[Work item] What lines of the data include the string "Apple"? Copy them all.

[Record set]
+++
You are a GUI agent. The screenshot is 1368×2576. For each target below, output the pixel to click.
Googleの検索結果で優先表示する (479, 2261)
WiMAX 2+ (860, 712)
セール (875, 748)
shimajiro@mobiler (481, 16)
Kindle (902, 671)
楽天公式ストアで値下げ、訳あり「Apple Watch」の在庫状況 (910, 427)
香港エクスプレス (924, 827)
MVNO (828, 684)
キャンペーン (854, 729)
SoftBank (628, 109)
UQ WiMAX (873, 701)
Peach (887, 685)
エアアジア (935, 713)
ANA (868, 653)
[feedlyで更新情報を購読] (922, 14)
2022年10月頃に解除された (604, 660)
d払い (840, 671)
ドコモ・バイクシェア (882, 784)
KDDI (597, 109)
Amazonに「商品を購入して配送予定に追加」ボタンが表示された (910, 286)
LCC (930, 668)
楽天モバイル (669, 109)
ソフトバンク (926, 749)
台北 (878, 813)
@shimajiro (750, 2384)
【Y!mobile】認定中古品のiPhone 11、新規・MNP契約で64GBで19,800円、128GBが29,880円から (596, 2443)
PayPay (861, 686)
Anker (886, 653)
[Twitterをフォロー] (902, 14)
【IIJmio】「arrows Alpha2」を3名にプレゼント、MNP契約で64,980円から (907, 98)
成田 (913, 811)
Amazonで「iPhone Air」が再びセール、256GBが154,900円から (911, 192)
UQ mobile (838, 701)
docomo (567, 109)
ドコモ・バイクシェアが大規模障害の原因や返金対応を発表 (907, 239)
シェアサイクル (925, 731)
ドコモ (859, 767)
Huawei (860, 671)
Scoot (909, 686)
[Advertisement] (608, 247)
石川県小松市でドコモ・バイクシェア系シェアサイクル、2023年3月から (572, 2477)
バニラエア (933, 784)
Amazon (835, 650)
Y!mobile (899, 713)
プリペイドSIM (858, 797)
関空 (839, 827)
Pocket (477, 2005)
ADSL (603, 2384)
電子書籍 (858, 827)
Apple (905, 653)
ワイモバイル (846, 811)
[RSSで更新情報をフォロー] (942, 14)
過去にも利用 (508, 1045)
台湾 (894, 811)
+++
[Result of the task]
楽天公式ストアで値下げ、訳あり「Apple Watch」の在庫状況 (910, 427)
Apple (905, 653)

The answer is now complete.